> [Source data]
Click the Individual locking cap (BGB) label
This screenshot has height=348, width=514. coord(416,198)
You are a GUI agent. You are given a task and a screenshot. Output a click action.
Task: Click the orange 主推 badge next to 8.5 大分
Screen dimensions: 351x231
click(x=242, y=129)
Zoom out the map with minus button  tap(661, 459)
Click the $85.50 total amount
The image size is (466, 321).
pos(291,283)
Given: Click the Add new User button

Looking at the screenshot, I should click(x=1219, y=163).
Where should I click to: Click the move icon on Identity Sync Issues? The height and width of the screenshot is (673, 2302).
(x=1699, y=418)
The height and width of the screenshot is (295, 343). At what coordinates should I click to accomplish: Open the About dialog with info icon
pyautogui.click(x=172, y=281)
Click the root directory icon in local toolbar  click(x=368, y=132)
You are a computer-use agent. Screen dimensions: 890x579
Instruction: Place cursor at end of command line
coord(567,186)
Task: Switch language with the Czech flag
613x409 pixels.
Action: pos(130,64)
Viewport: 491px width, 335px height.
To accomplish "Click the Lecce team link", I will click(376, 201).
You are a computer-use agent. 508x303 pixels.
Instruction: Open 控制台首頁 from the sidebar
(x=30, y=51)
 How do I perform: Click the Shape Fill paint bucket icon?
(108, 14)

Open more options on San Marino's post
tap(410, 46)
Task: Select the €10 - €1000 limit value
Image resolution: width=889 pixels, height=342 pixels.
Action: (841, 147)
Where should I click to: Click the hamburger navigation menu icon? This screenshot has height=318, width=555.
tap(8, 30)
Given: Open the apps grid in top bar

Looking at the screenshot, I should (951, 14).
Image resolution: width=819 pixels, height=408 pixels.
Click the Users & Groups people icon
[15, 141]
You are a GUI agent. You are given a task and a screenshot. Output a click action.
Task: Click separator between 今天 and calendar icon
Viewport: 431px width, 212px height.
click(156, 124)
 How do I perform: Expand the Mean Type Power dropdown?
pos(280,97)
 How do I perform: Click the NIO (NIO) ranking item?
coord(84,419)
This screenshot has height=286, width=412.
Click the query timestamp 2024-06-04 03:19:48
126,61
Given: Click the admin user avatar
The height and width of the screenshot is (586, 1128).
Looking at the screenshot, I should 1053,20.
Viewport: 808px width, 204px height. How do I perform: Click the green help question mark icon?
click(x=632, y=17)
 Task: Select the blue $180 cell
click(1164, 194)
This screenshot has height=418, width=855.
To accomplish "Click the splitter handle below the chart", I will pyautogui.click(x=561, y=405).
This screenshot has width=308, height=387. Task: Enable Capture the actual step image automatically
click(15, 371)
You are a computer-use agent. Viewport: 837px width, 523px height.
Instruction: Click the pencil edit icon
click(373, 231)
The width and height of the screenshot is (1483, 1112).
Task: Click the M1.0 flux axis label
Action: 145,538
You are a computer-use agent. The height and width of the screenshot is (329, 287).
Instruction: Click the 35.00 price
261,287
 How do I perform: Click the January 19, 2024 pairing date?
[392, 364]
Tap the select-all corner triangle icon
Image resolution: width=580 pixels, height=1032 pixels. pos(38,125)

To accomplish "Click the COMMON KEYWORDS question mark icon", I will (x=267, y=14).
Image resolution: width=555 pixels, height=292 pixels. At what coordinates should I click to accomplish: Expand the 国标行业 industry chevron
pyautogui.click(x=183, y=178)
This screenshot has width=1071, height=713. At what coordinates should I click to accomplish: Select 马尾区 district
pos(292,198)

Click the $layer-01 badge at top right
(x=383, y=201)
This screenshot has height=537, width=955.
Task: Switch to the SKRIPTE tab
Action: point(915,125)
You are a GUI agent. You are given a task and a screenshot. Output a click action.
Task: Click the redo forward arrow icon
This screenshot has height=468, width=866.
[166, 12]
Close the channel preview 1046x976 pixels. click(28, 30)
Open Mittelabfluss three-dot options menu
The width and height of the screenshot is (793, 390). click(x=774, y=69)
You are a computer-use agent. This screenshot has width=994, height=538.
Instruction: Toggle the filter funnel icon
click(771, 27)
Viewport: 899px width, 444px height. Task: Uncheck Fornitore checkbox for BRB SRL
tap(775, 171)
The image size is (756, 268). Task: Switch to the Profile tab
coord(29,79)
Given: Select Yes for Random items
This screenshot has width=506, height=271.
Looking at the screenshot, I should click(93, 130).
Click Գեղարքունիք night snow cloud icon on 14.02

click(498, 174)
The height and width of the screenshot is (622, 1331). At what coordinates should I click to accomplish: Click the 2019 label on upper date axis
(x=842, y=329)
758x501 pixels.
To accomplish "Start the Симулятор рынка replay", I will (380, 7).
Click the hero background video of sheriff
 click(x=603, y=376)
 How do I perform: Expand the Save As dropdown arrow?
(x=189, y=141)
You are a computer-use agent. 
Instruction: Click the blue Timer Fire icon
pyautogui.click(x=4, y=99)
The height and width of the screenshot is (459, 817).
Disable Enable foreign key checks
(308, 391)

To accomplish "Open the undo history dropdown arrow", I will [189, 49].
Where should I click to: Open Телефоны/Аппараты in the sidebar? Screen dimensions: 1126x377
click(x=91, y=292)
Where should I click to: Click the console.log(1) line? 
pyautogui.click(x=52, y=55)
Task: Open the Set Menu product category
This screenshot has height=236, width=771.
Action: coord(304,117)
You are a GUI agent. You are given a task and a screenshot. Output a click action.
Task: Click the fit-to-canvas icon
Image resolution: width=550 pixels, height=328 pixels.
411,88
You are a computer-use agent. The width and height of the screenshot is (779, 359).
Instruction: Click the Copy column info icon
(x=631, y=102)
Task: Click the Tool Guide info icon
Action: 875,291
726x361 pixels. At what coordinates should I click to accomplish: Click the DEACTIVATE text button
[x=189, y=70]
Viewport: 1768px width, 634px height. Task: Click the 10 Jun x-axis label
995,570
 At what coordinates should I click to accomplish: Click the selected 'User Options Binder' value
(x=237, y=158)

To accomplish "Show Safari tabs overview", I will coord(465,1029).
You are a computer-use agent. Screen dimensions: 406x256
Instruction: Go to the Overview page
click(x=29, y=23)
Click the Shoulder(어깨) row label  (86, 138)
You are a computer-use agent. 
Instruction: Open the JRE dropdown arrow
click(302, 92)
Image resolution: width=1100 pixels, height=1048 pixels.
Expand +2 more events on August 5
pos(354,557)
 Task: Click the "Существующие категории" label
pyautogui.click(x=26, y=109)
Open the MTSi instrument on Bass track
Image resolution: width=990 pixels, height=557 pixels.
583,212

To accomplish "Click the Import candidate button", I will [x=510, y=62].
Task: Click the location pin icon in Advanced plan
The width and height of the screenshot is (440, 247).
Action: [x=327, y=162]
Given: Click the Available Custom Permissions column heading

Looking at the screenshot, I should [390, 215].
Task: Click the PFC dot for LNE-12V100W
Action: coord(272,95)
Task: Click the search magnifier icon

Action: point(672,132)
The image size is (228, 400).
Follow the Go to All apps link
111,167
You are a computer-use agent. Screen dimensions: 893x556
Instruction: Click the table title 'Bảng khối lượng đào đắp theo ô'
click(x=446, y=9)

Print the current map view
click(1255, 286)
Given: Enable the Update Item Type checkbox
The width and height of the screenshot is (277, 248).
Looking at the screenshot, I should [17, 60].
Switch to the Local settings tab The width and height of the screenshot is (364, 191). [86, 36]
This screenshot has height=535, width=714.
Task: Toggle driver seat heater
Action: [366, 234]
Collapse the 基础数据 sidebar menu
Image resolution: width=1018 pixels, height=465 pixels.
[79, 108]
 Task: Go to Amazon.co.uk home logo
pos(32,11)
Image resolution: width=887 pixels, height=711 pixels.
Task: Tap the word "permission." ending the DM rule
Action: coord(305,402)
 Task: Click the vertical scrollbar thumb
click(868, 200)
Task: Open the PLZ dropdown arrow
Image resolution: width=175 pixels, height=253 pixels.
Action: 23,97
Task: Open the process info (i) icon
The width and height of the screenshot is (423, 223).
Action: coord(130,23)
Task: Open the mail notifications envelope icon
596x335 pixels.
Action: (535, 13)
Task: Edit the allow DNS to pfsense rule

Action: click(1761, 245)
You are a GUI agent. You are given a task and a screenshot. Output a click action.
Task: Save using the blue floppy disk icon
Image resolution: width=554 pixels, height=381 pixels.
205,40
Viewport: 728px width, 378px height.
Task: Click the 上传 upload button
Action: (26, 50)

> [Exercise prompt] The answer should contain only the lines from the first line of the entries through the line holding "Given: Click the admin user avatar", each exactly as written.

> [Response]
Click the Individual locking cap (BGB) label
This screenshot has height=348, width=514. coord(416,198)
You are a GUI agent. You are given a task and a screenshot. Output a click action.
Task: Click the orange 主推 badge next to 8.5 大分
Screen dimensions: 351x231
click(x=242, y=129)
Zoom out the map with minus button  tap(661, 459)
Click the $85.50 total amount
The image size is (466, 321).
pos(291,283)
Given: Click the Add new User button

Looking at the screenshot, I should click(x=1219, y=163).
Where should I click to: Click the move icon on Identity Sync Issues? The height and width of the screenshot is (673, 2302).
(x=1699, y=418)
The height and width of the screenshot is (295, 343). At what coordinates should I click to accomplish: Open the About dialog with info icon
pyautogui.click(x=172, y=281)
Click the root directory icon in local toolbar  click(x=368, y=132)
You are a computer-use agent. Screen dimensions: 890x579
Instruction: Place cursor at end of command line
coord(567,186)
Task: Switch language with the Czech flag
613x409 pixels.
Action: pos(130,64)
Viewport: 491px width, 335px height.
To accomplish "Click the Lecce team link", I will click(376, 201).
You are a computer-use agent. 508x303 pixels.
Instruction: Open 控制台首頁 from the sidebar
(x=30, y=51)
 How do I perform: Click the Shape Fill paint bucket icon?
(108, 14)

Open more options on San Marino's post
tap(410, 46)
Task: Select the €10 - €1000 limit value
Image resolution: width=889 pixels, height=342 pixels.
Action: (841, 147)
Where should I click to: Click the hamburger navigation menu icon? This screenshot has height=318, width=555.
tap(8, 30)
Given: Open the apps grid in top bar

Looking at the screenshot, I should (951, 14).
Image resolution: width=819 pixels, height=408 pixels.
Click the Users & Groups people icon
[15, 141]
You are a GUI agent. You are given a task and a screenshot. Output a click action.
Task: Click separator between 今天 and calendar icon
Viewport: 431px width, 212px height.
click(156, 124)
 How do I perform: Expand the Mean Type Power dropdown?
pos(280,97)
 How do I perform: Click the NIO (NIO) ranking item?
coord(84,419)
This screenshot has height=286, width=412.
Click the query timestamp 2024-06-04 03:19:48
126,61
Given: Click the admin user avatar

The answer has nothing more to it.